2. How Alka-Seltzer Saved the Day
Towards the end of the movie, Yul Brynner’s Gunslinger malfunctions and kills the James Brolin character John. His buddy Peter (played by Richard Benjamin) is chased by Gunslinger. Then the tables turn and Peter zaps him with acid. He smokes and fizzes. How did they do it? Nowadays, we would have a computer generated image. Back in 1973, they used a low tech, but convincing technique. Brynner’s face was coated with an oil-based makeup that was mixed with ground Alka-Seltzer. Cue the acid (really water) and plop, plop, fizz, fizz. The Gunslinger is down but not out. He comes back and goes after Peter, yet again. But, in the end, the bad guy goes down in flames with a little help from sole survivor Peter. But wait, how did Gunslinger played yet again by Brynner make a comeback in the 1976 movie Futureworld? Talk about a total body makeover.

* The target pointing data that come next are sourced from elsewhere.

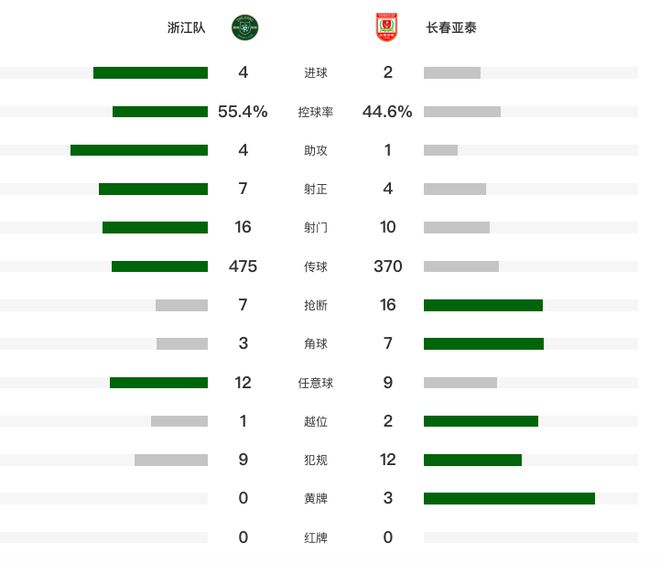Click Changchun's green 黄牌 yellow card bar
The image size is (660, 564).
coord(509,498)
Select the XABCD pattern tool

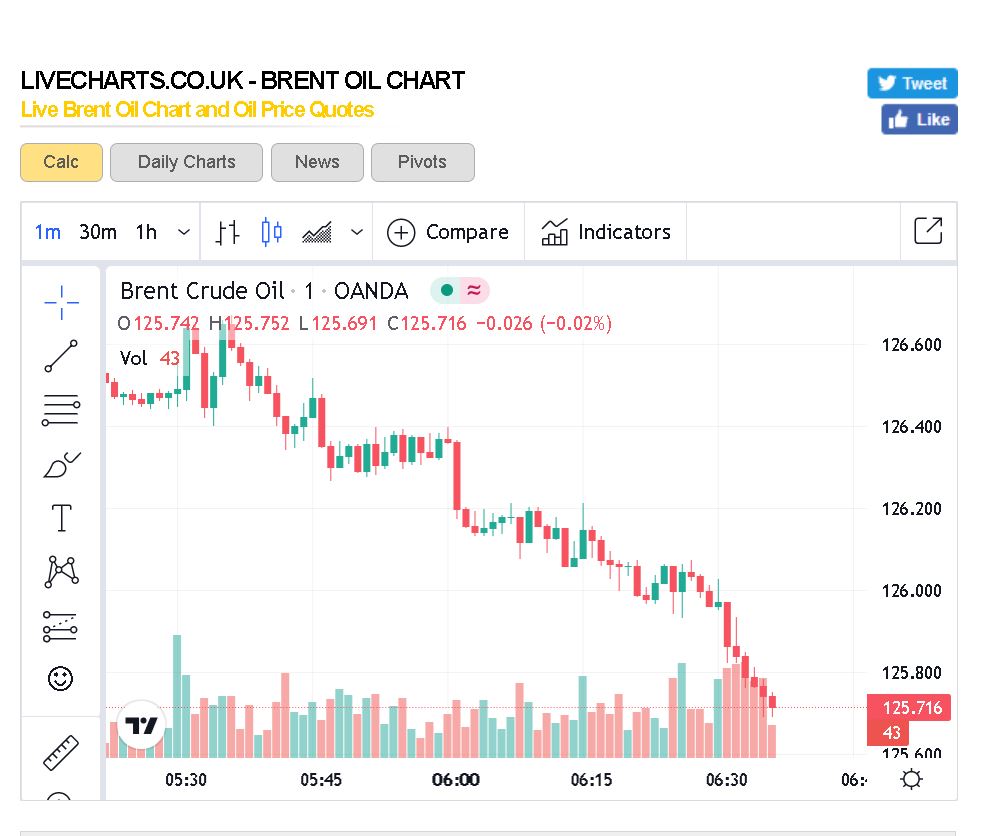pos(61,571)
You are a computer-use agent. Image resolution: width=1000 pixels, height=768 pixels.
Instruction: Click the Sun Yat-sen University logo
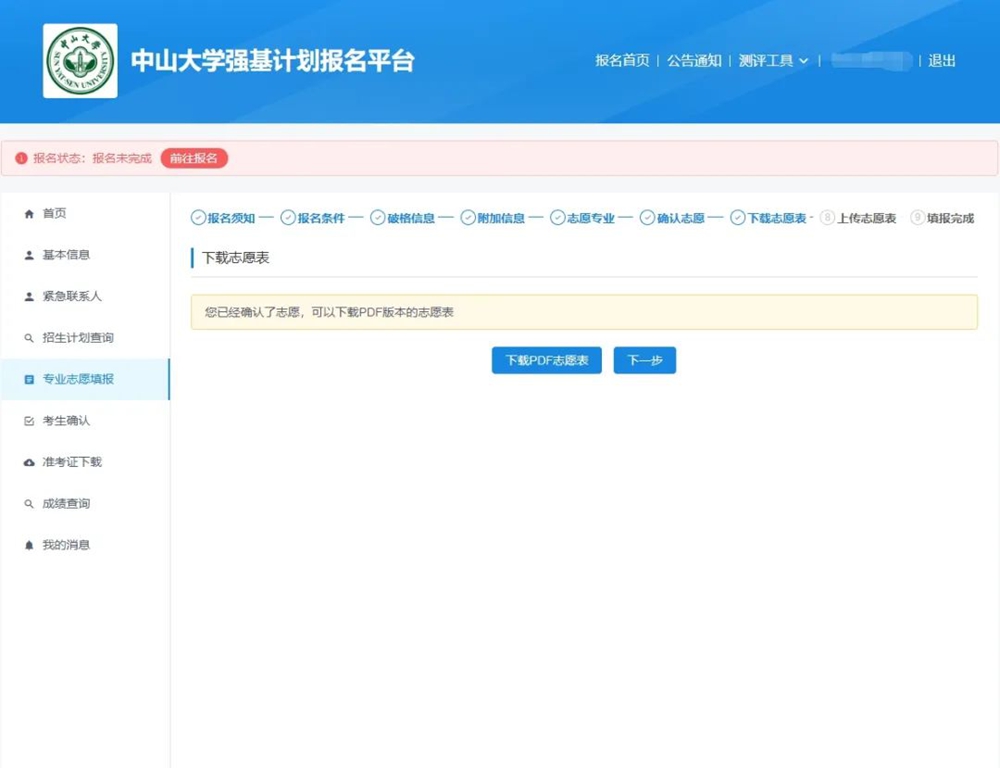[x=80, y=61]
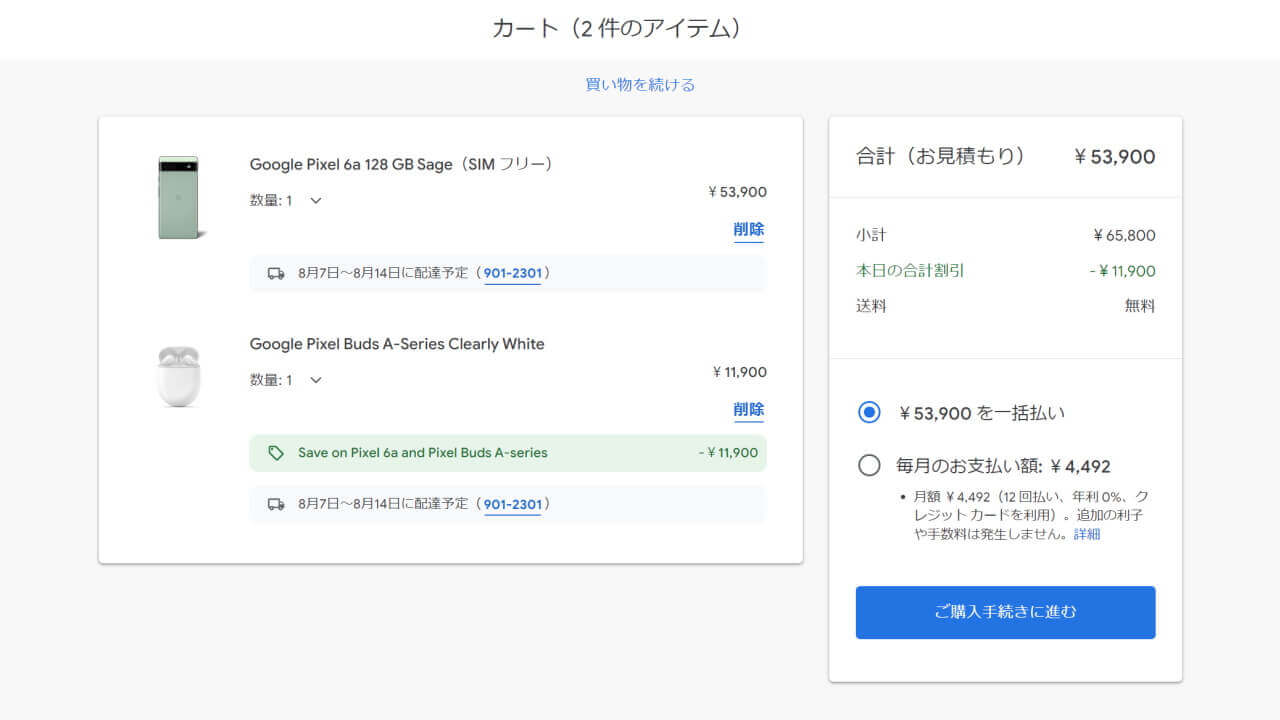Screen dimensions: 1280x720
Task: Click the Pixel Buds A-Series product image
Action: coord(179,376)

1. The Whole Thing Started With A Trip To Disneyland
Writers get inspiration from real life. And in the case of Westworld, the whole thing started when Michael Crichton took his kids to Disneyland in California. Like parents everywhere, he probably thought he would just have to grin and pretend to enjoy himself. Then he went on the Pirates of the Caribbean ride. You float through a magical world of animatronic pirates and wenches. The things move and talk and brandish swords and take long swigs of rum. Believe it or not, the ride predates the movies, having first opened in 1967. Nowadays, there is a Johnny Depp inspired Jack Sparrow. What, Crichton probably thought, would happen if the things malfunctioned and came after us? Welcome to Westworld Land.